__EXERCISE INSTRUCTIONS__
A verbatim copy of the data below is the required output.

__PROVIDED RECORDS__
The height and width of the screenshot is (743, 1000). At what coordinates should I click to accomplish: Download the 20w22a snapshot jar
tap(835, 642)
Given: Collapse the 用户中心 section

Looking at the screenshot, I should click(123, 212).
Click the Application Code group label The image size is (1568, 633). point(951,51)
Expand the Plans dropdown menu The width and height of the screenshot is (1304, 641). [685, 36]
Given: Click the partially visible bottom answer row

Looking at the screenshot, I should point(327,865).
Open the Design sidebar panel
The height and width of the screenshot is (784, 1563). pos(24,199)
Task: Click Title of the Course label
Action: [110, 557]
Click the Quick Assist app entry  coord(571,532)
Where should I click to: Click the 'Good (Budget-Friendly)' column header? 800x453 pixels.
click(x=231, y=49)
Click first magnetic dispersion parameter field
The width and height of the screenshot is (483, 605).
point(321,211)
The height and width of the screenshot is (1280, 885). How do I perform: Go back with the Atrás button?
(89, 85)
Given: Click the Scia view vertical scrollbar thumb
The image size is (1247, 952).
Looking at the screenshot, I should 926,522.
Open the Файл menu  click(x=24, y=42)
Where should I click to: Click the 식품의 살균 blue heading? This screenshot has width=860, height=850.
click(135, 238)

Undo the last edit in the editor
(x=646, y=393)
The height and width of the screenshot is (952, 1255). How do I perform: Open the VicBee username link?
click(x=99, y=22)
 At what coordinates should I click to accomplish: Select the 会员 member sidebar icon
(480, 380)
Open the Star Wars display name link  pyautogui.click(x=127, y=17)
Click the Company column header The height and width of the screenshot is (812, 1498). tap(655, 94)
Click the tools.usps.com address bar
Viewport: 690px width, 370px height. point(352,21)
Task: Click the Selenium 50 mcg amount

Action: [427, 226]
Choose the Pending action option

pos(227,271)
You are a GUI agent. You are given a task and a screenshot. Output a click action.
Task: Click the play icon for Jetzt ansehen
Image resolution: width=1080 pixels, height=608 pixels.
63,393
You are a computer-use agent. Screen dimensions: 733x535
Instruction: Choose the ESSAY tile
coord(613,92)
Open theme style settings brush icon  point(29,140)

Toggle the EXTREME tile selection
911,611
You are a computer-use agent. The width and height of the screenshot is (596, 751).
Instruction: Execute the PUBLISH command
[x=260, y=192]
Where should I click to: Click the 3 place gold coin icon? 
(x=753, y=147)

__ANSWER TO THIS EXERCISE__
The height and width of the screenshot is (743, 1000). At what coordinates should I click to accomplish: Download the 20w22a snapshot jar
tap(835, 642)
Given: Collapse the 用户中心 section

Looking at the screenshot, I should click(123, 212).
Click the Application Code group label The image size is (1568, 633). point(951,51)
Expand the Plans dropdown menu The width and height of the screenshot is (1304, 641). [685, 36]
Given: Click the partially visible bottom answer row

Looking at the screenshot, I should point(327,865).
Open the Design sidebar panel
The height and width of the screenshot is (784, 1563). pos(24,199)
Task: Click Title of the Course label
Action: [110, 557]
Click the Quick Assist app entry  coord(571,532)
Where should I click to: Click the 'Good (Budget-Friendly)' column header? 800x453 pixels.
click(x=231, y=49)
Click first magnetic dispersion parameter field
The width and height of the screenshot is (483, 605).
point(321,211)
The height and width of the screenshot is (1280, 885). How do I perform: Go back with the Atrás button?
(89, 85)
Given: Click the Scia view vertical scrollbar thumb
The image size is (1247, 952).
Looking at the screenshot, I should 926,522.
Open the Файл menu  click(x=24, y=42)
Where should I click to: Click the 식품의 살균 blue heading? This screenshot has width=860, height=850.
click(135, 238)

Undo the last edit in the editor
(x=646, y=393)
The height and width of the screenshot is (952, 1255). How do I perform: Open the VicBee username link?
click(x=99, y=22)
 At what coordinates should I click to accomplish: Select the 会员 member sidebar icon
(480, 380)
Open the Star Wars display name link  pyautogui.click(x=127, y=17)
Click the Company column header The height and width of the screenshot is (812, 1498). tap(655, 94)
Click the tools.usps.com address bar
Viewport: 690px width, 370px height. point(352,21)
Task: Click the Selenium 50 mcg amount

Action: [427, 226]
Choose the Pending action option

pos(227,271)
You are a GUI agent. You are given a task and a screenshot. Output a click action.
Task: Click the play icon for Jetzt ansehen
Image resolution: width=1080 pixels, height=608 pixels.
63,393
You are a computer-use agent. Screen dimensions: 733x535
Instruction: Choose the ESSAY tile
coord(613,92)
Open theme style settings brush icon  point(29,140)

Toggle the EXTREME tile selection
911,611
You are a computer-use agent. The width and height of the screenshot is (596, 751).
Instruction: Execute the PUBLISH command
[x=260, y=192]
Where should I click to: Click the 3 place gold coin icon? 
(x=753, y=147)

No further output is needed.